2019 Reading Review

What a year it has been! A year full of incredible stories,  new adventures, dark moments but also newfound courage. I am so thankful for each and every second of 2019, even the ones where I was lost in the darkest and most horrifying corridors of my mind, because I’ve learnt so much about myself. I’ve had several episodes of severe health anxiety and books where my only comfort and distraction. They helped me build bridges onto the other side and gave me the courage to walk towards a life full of possibilities.

I didn’t read as many books as I did last year mostly because I wanted to focus on the larger books on my shelves and naturally they do take a lot of time to read! And while some were a tad disappointing, I do consider 2019 as one of my best reading years. I have discovered new authors, reaffirmed my love for classics and reread some old favourites.

Screenshot 2019-12-31 at 11.02.36

Number of books read: 72 [Goodreads Reading Challenge: 70]

Number of reread books: I reread a total of 13 books, 7 of which where the Harry Potter books. I think my favourite rereads (apart from Harry Potter obviously!) were The Secret History and The Diviners. Opinions and perspectives change over time and there’s a huge possibility that I might not enjoy a book the second time round. Thankfully I adored these books even more and I felt even more connected with the story and the characters!

Genres most read: In my reading journal I keep note of the genres that I read both as a form of record but also as an incentive for me to read more books out of my comfort zone. While the majority of what I read are fiction books, this year I did read 15 non-fiction books, which personally is quite a feat considering how I used to avoid them like the plague a few years ago. I also read 25 classics and next year I want to double that number! The rest of the books I read were mostly historical fiction and fantasy, with a few mysteries and literary fiction mixed in.

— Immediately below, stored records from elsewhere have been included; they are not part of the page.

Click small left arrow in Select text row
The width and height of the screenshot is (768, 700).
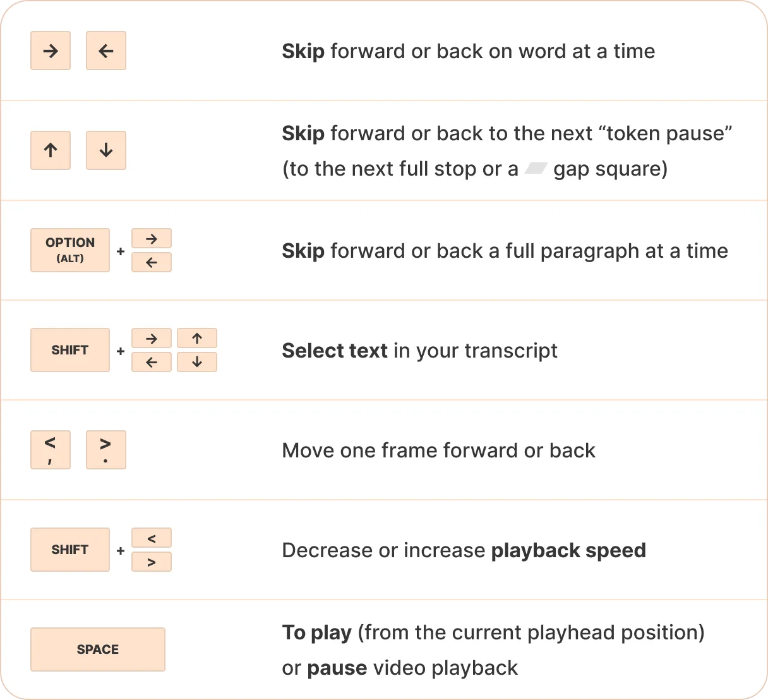coord(152,362)
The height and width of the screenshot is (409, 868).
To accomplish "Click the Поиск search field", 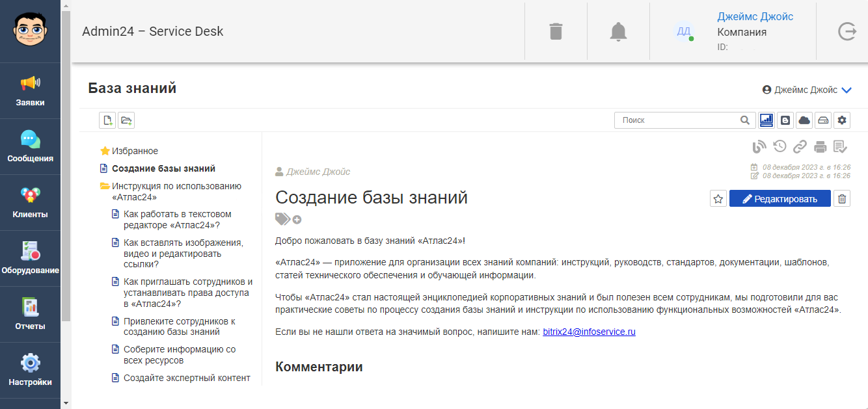I will [x=679, y=120].
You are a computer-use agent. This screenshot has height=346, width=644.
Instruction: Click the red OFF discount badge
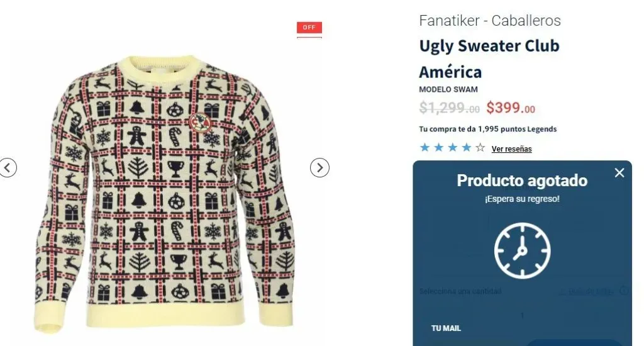point(309,28)
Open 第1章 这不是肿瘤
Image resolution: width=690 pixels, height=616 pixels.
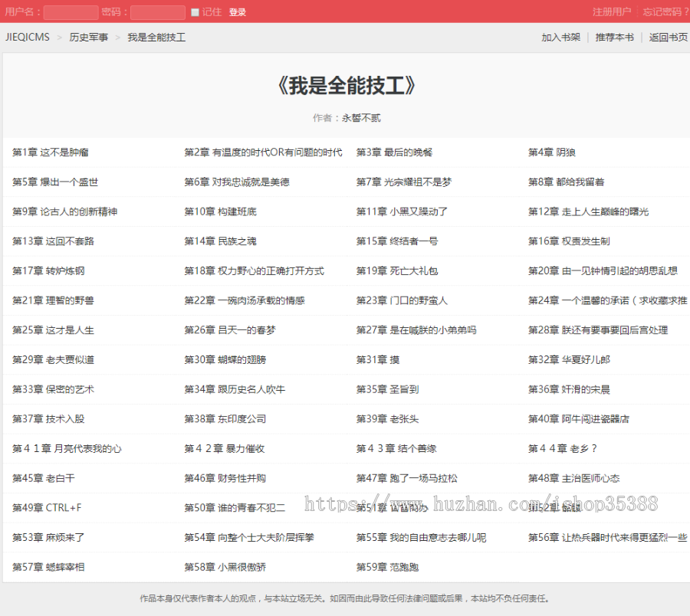pyautogui.click(x=51, y=152)
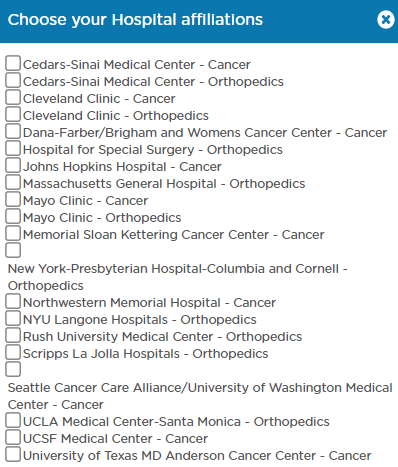398x467 pixels.
Task: Enable Cleveland Clinic - Orthopedics option
Action: coord(13,114)
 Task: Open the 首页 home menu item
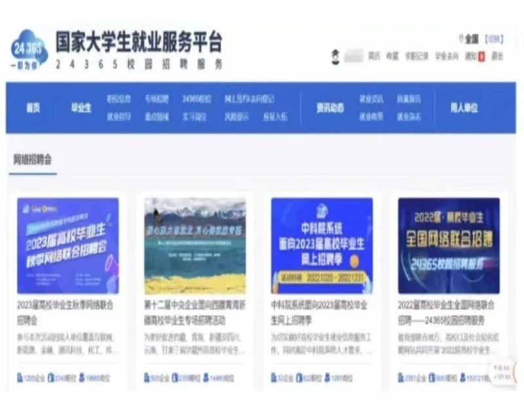[33, 108]
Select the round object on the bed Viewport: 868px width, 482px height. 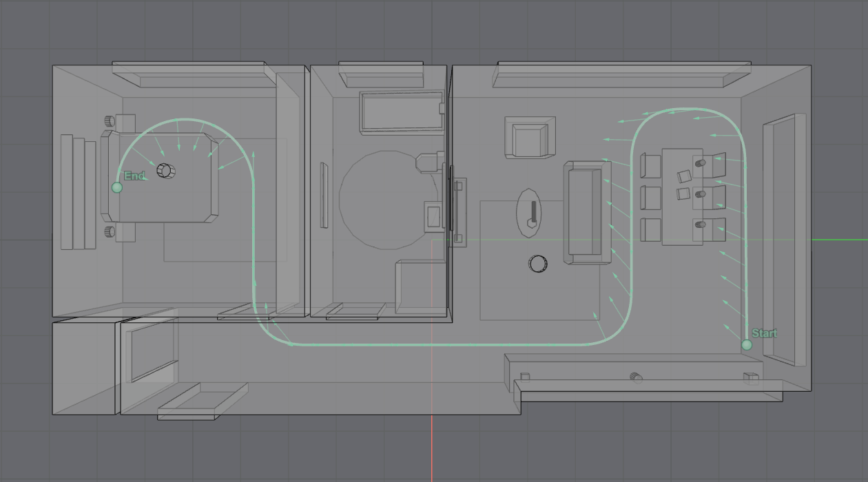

Longest book read: Les Misérables by Victor Hugo [1456 pages]

Shortest book read: The Nightmare Before Christmas by Tim Burton [48 pages]

Top 10 Books: While these are in no particular order, I do concede that Les Misérables was one of the most impactful and compelling book that I’ve read this year. It’s the kind of book that needs time and patience but the experience is definitely rewarding. Not only did it induce me to learn more about French history, particularly the French revolution and the subsequent June rebellion, but it also taught me so much about forgiveness, love, and social justice. Enjolras has made it onto the list of my top favourite characters and I like him especially for his passionate belief in democracy and freedom. I do want to reread Lss Mis someday, but in the meantime I’ll keep on rewatching the film adaptation.   Although not necessarily flawless in the way the storyline was handled, the music and choice of casting definitely make up for it!

  1. Les Misérables by Victor Hugo
  2. A Little Life by Hanya Yanagihara [review]
  3. The Shadow of the Wind by Carlos Ruiz Zafón
  4. Educated by Tara Westover
  5. Jane Eyre by Charlotte Brontë
  6. The Name of the Wind by Patrick Rothfuss
  7. Burial Rites by Hannah Kent
  8. The Starless Sea by Erin Morgenstern [review]
  9. The Diviners by Libba Bray (or the series as a whole)
  10. This is Going to Hurt: Secret Diaries of a Junior Doctor by Adam Kay

Honorary mentions:

  • A Room of One’s Own by Virginia Woolf
  • Spring by Ali Smith
  • Far from the Madding Crowd by Thomas Hardy
  • Salt to the Sea by Ruta Sepetys


  • New favourite authors I discovered this year:

Hannah Kent: I’ve had Burial Rites and The Good People sitting on my shelves gathering dust for quite a while and I thought it was high time to finally read one of them. I had no idea that Burial Rites would become one of my favourite books! Hannah Kent has such a beautiful way with words and in Burial Rites she managed to depict 19th century Iceland in such a beautiful and atmospheric way.  It was truly wonderful and exquisite and I’m looking forward to read more of her work.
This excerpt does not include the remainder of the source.